Segment Open
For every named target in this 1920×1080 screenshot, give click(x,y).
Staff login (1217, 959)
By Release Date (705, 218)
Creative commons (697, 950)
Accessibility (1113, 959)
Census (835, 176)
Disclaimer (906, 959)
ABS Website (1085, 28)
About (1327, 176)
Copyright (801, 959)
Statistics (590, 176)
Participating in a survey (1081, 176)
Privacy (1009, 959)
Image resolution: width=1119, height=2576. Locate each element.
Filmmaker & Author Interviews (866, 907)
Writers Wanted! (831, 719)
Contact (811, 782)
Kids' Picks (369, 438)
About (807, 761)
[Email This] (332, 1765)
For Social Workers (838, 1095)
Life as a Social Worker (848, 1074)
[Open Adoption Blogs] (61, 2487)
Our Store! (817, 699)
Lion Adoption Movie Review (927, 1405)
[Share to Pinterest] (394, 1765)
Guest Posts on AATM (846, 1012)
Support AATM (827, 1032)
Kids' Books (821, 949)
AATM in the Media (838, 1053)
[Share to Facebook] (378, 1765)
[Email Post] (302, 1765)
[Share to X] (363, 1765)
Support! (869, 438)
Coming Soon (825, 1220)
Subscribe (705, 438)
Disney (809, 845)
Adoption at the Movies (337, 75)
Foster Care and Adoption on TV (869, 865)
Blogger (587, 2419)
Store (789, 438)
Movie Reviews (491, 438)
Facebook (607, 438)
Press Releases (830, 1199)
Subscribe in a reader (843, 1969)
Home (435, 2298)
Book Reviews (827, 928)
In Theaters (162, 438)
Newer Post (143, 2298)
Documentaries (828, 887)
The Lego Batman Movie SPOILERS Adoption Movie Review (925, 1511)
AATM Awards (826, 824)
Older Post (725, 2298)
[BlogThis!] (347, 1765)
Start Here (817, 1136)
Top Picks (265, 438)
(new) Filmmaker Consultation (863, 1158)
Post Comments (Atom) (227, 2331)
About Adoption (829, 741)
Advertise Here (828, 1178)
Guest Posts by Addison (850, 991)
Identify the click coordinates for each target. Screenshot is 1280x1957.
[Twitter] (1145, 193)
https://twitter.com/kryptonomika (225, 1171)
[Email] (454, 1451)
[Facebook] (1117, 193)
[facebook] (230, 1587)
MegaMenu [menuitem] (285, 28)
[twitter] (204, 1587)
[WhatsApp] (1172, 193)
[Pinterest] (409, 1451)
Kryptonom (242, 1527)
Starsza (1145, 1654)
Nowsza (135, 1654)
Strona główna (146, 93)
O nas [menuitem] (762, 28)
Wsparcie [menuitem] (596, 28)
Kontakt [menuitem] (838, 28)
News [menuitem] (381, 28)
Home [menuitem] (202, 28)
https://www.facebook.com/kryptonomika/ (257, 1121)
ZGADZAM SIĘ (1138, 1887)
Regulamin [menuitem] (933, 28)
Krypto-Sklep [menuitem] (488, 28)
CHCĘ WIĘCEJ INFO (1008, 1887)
Segment Closed
Your assignment: Retype everything in the material above exactly.

Solution to the exercise:
For every named target in this 1920×1080 screenshot, give click(x,y).
Staff login (1217, 959)
By Release Date (705, 218)
Creative commons (697, 950)
Accessibility (1113, 959)
Census (835, 176)
Disclaimer (906, 959)
ABS Website (1085, 28)
About (1327, 176)
Copyright (801, 959)
Statistics (590, 176)
Participating in a survey (1081, 176)
Privacy (1009, 959)
Image resolution: width=1119, height=2576. Locate each element.
Filmmaker & Author Interviews (866, 907)
Writers Wanted! (831, 719)
Contact (811, 782)
Kids' Picks (369, 438)
About (807, 761)
[Email This] (332, 1765)
For Social Workers (838, 1095)
Life as a Social Worker (848, 1074)
[Open Adoption Blogs] (61, 2487)
Our Store! (817, 699)
Lion Adoption Movie Review (927, 1405)
[Share to Pinterest] (394, 1765)
Guest Posts on AATM (846, 1012)
Support AATM (827, 1032)
Kids' Books (821, 949)
AATM in the Media (838, 1053)
[Share to Facebook] (378, 1765)
[Email Post] (302, 1765)
[Share to X] (363, 1765)
Support! (869, 438)
Coming Soon (825, 1220)
Subscribe (705, 438)
Disney (809, 845)
Adoption at the Movies (337, 75)
Foster Care and Adoption on TV (869, 865)
Blogger (587, 2419)
Store (789, 438)
Movie Reviews (491, 438)
Facebook (607, 438)
Press Releases (830, 1199)
Subscribe in a reader (843, 1969)
Home (435, 2298)
Book Reviews (827, 928)
In Theaters (162, 438)
Newer Post (143, 2298)
Documentaries (828, 887)
The Lego Batman Movie SPOILERS Adoption Movie Review (925, 1511)
AATM Awards (826, 824)
Older Post (725, 2298)
[BlogThis!] (347, 1765)
Start Here (817, 1136)
Top Picks (265, 438)
(new) Filmmaker Consultation (863, 1158)
Post Comments (Atom) (227, 2331)
About Adoption (829, 741)
Advertise Here (828, 1178)
Guest Posts by Addison (850, 991)
Identify the click coordinates for each target. Screenshot is 1280x1957.
[Twitter] (1145, 193)
https://twitter.com/kryptonomika (225, 1171)
[Email] (454, 1451)
[Facebook] (1117, 193)
[facebook] (230, 1587)
MegaMenu [menuitem] (285, 28)
[twitter] (204, 1587)
[WhatsApp] (1172, 193)
[Pinterest] (409, 1451)
Kryptonom (242, 1527)
Starsza (1145, 1654)
Nowsza (135, 1654)
Strona główna (146, 93)
O nas [menuitem] (762, 28)
Wsparcie [menuitem] (596, 28)
Kontakt [menuitem] (838, 28)
News [menuitem] (381, 28)
Home [menuitem] (202, 28)
https://www.facebook.com/kryptonomika/ (257, 1121)
ZGADZAM SIĘ (1138, 1887)
Regulamin [menuitem] (933, 28)
Krypto-Sklep [menuitem] (488, 28)
CHCĘ WIĘCEJ INFO (1008, 1887)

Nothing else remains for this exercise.